Взаимодействие идентичности и персонализации имеет еще один напряженный аспект. Большинство персонализированных фильтров используют трехэтапную модель. Сперва надо выяснить, кто эти люди и что им нравится. Затем — обеспечить их контентом и услугами, которые лучше всего им подходят. Наконец, требуется тонкая подстройка. Ваша идентичность задает ваше медиапотребление. И в этой логике лишь один изъян: медиа тоже влияют на личность. В итоге можно добиться прекрасного соответствия между вами и вашими медиа, изменив… вас самих. Самосбывшееся пророчество — это ложное представление о мире, которое становится верным благодаря чьим-то действиям. Сегодня мы оказались в начале эпохи «самосбывающихся» идентичностей: искаженная интернет-картина, изображающая нас, становится нами.

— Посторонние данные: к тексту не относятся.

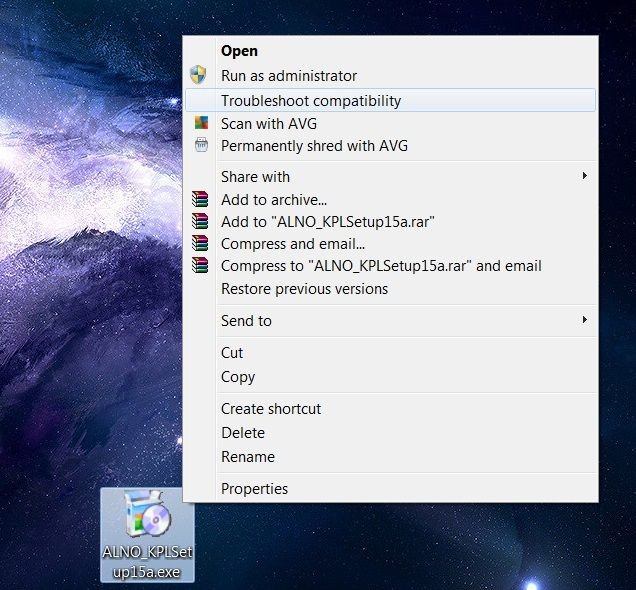Screen dimensions: 636x590
Task: Choose Delete from the context menu
Action: pos(243,433)
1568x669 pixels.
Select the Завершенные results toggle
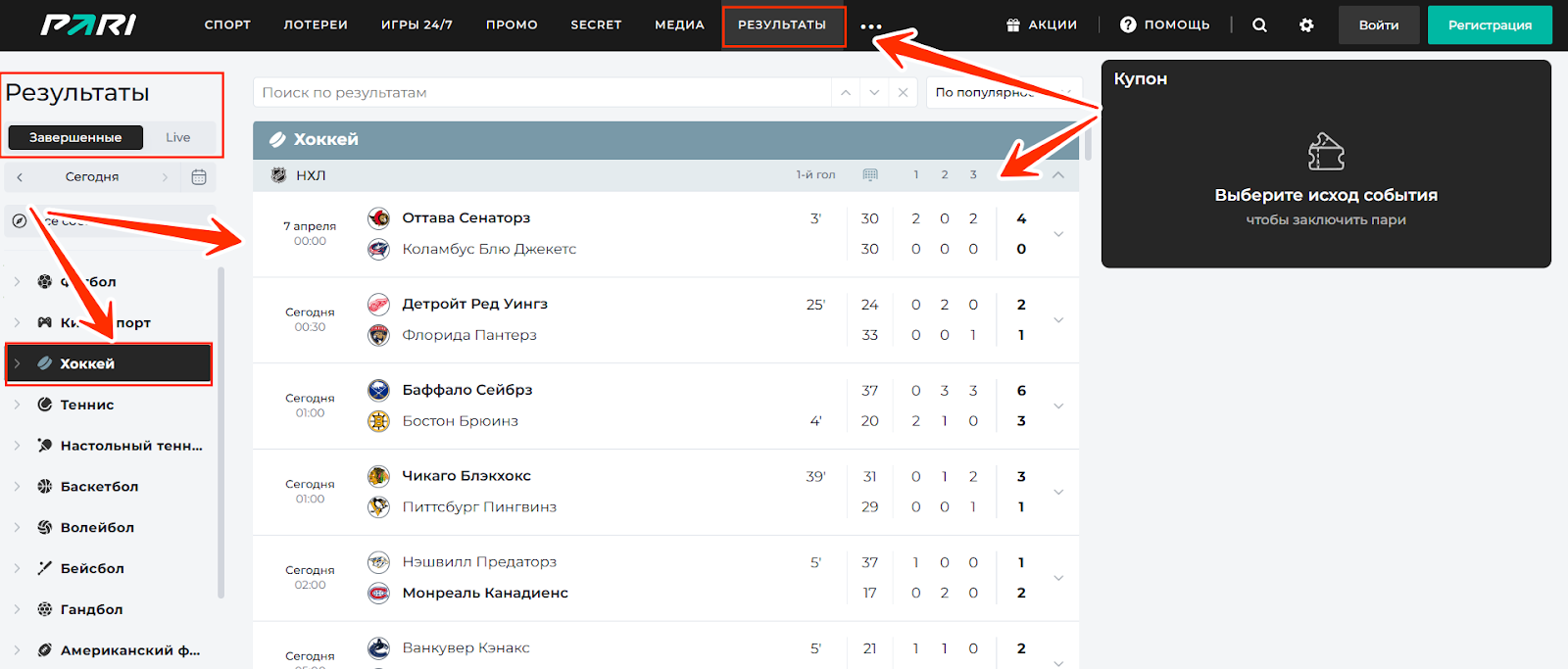coord(75,138)
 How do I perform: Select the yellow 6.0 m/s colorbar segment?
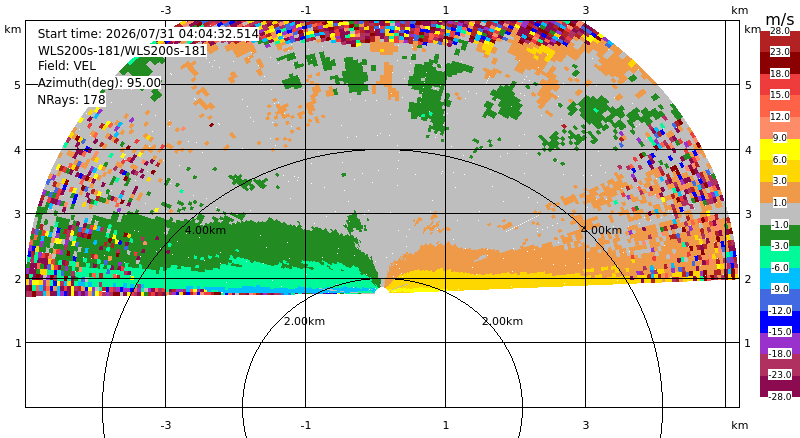point(780,149)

Персонализированная фильтрация может даже повлиять на возможность выбирать собственную судьбу. Теоретик информационного права Йохай Бенклер в своей влиятельной работе Siren Songs and Amish Children («Песни сирен и дети-амиши») описывает, как информационное разнообразие раскрепощает[238]. Автономия, по меткому выражению Бенклера, — хитрая концепция: чтобы быть свободным, нужно не только делать то, что хочешь, но и знать, что можно делать. Дети-амиши — это истцы в знаменитом судебном процессе «Штат Висконсин против Йодеров». Родители пытались запретить им посещать государственные школы, чтобы они не соприкасались с современной жизнью. Бенклер доказывает, что это реальная угроза свободе детей: незнание о том, что можно стать астронавтом, — это, по сути, такой же запрет, как недозволение воспользоваться известной возможностью.

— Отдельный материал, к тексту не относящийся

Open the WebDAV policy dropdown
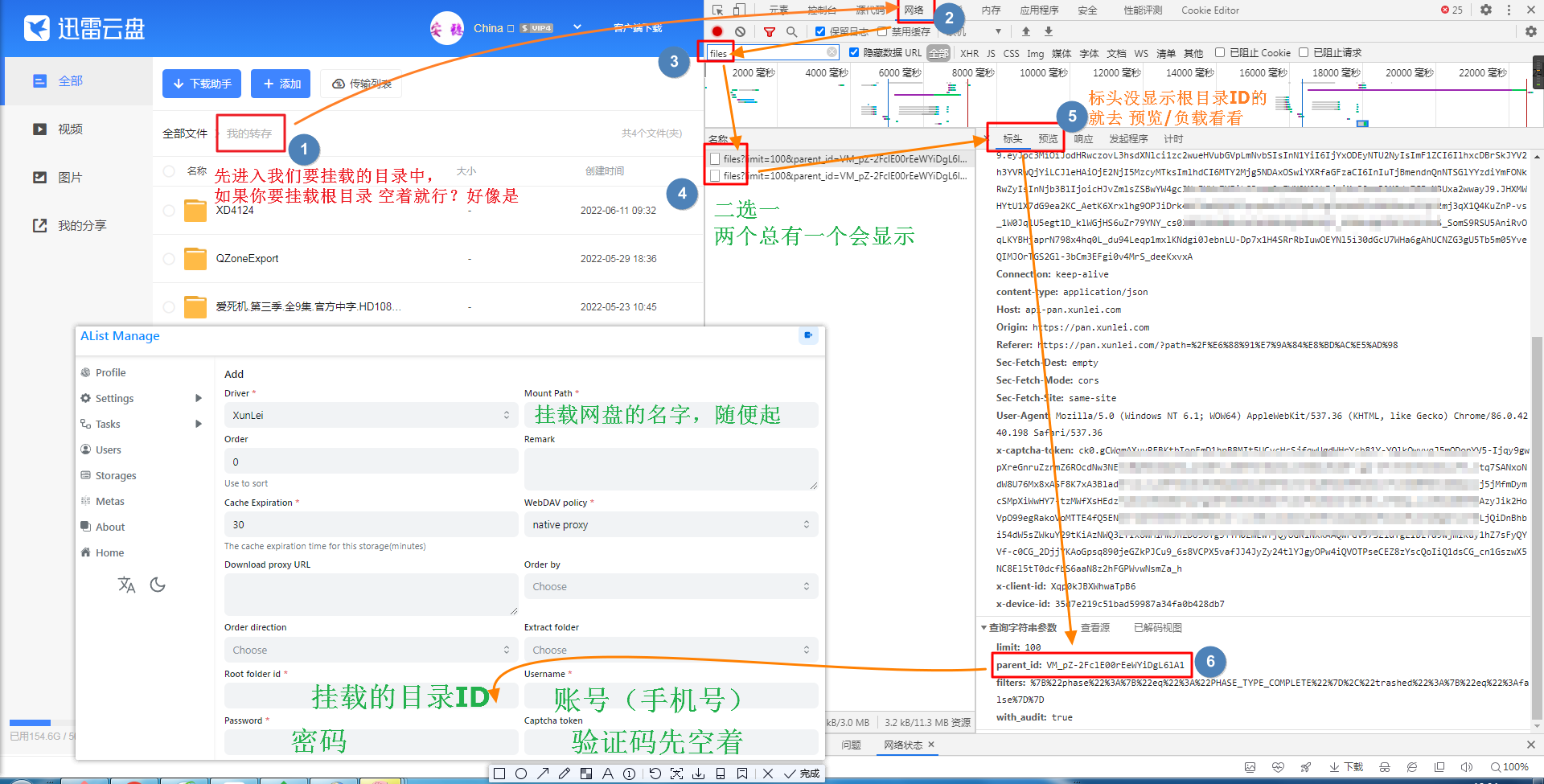Screen dimensions: 1544x784 [x=670, y=524]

Естественно, слишком много вариантов — тоже проблема: в этом изобилии можно запросто утонуть, а необходимость выбирать парализует деятельность. Но суть все та же: стена фильтров не просто закрепляет вашу идентичность. Она также выделяет те варианты, которые дает вам на выбор. Студентам университетов «Лиги плюща» попадаются объявления о таких вакансиях, о каких учащиеся обычных государственных колледжей даже не слышали. Личные новостные ленты профессиональных ученых могут содержать конкурсные заметки, которые никогда не встретятся исследователям-любителям. Выделяя одни варианты и блокируя другие, стена фильтров вмешивается в ваши решения. И затем формирует будущих вас.

Плохая теория

Пока еще не совсем ясно, как персонализация формирует вашу идентичность, — тем более многие из нас по-прежнему чаще потребляют традиционные вещательные медиа, чем персонализированный контент. Однако если изучить восприятие личности механизмами фильтрации, можно будет предсказать их влияние на нас. Для персонализации требуется теория о том, из чего состоит личность, какие данные лучше отражают сущность конкретного человека. И у каждой крупной интернет-компании свой подход к этой проблеме.

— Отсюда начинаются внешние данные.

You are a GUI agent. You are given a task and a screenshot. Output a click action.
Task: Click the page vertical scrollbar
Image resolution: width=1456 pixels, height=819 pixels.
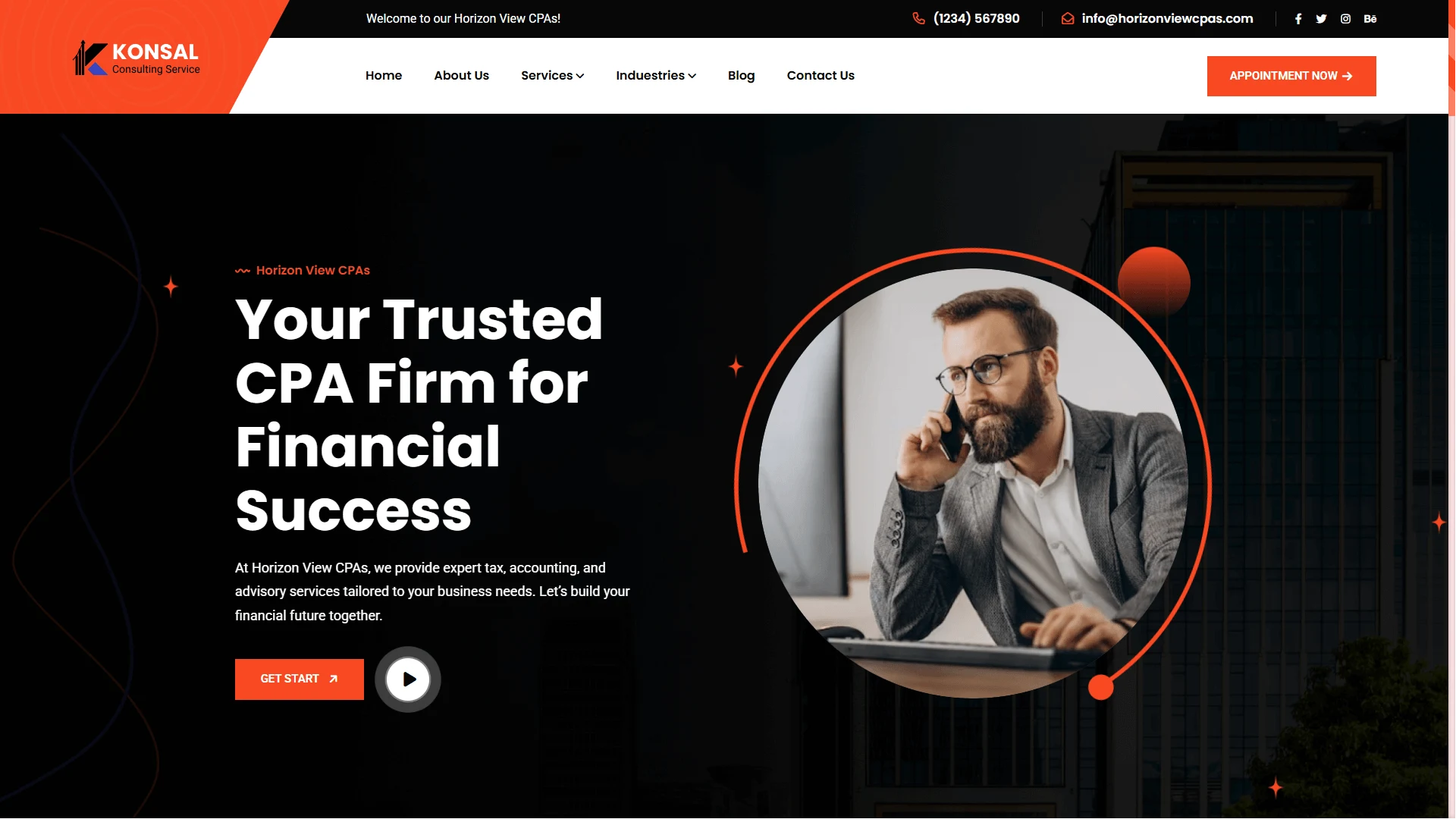click(1451, 410)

Например, системы фильтрации Google при определении ваших предпочтений во многом полагаются на веб-историю и клик-сигналы. Считается, что о ваших кликах посторонним ничего не известно и, когда вы вводите «кишечный газ» или ищете сайты со слухами о знаменитостях, это остается между вами и вашим браузером. Если вы узнаете, что ваши запросы видны другим людям, то, возможно, будете вести себя иначе. Однако именно это определяет, какой контент вы увидите в Google News и какую рекламу покажет вам Google — иными словами, теорию Google насчет вас.

В Facebook иная основа персонализации. Он, несомненно, отслеживает клики, однако основной инструмент понимания вашей личности — это изучение всего, чем вы делитесь с другими, и списка тех, с кем вы взаимодействуете. Это совсем другой коленкор: мы частенько переходим на пустые, похабные и непристойные сайты, однако стараемся не сообщать о них всем своим друзьям. Верно и обратное. Признаюсь, я порой делюсь статьями, которых вовсе не читал: длинное журналистское расследование восстановления Гаити, смелый политический заголовок, — потому что мне нравится представать перед окружающими в лучшем свете. Иначе говоря, Google-я и Facebook-я — это совсем разные люди. Есть огромная разница мелсду принципами «вы — то, на что вы кликаете» и «вы — то, чем вы делитесь».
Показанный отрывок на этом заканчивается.